[Stored dataset items]
------------------------------

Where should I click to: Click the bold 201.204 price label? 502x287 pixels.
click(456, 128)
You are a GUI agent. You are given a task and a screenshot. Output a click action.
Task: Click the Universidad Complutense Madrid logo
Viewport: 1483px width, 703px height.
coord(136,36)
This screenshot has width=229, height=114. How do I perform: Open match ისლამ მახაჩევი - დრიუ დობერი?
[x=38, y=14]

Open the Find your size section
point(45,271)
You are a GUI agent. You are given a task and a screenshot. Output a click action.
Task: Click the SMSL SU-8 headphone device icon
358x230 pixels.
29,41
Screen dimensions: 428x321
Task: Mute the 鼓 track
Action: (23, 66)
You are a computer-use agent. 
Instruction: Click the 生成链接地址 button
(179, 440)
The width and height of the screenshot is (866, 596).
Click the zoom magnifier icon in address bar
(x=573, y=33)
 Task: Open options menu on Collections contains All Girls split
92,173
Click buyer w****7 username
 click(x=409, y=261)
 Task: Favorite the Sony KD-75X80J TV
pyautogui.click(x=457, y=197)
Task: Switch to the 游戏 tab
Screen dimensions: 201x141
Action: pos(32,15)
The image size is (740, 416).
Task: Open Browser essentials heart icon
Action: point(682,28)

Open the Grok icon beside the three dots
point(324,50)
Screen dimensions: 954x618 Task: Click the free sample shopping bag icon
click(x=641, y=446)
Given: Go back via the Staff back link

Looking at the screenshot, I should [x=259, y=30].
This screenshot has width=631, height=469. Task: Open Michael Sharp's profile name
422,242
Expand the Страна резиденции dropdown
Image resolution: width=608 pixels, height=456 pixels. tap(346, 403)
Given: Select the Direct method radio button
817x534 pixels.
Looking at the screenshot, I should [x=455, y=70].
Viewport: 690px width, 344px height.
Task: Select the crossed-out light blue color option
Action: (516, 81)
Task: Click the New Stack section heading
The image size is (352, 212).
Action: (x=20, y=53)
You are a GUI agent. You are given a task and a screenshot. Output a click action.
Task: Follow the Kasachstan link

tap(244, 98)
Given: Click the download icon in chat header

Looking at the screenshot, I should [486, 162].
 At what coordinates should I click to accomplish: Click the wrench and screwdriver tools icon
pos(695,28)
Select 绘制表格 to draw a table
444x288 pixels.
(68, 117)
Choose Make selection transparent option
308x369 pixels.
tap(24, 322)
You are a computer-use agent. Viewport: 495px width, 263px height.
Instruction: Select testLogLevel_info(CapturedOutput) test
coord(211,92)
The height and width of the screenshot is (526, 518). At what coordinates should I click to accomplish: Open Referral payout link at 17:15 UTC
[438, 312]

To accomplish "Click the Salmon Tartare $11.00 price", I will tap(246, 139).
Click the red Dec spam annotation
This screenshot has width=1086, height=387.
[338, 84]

------------------------------

--- What you will do ---
Wherever "computer" occurs in the records above, copy the line it sits in.

--- Result of the task ---
You are a computer-use agent. 
You are a computer-use agent. Viewport: 495px width, 263px height.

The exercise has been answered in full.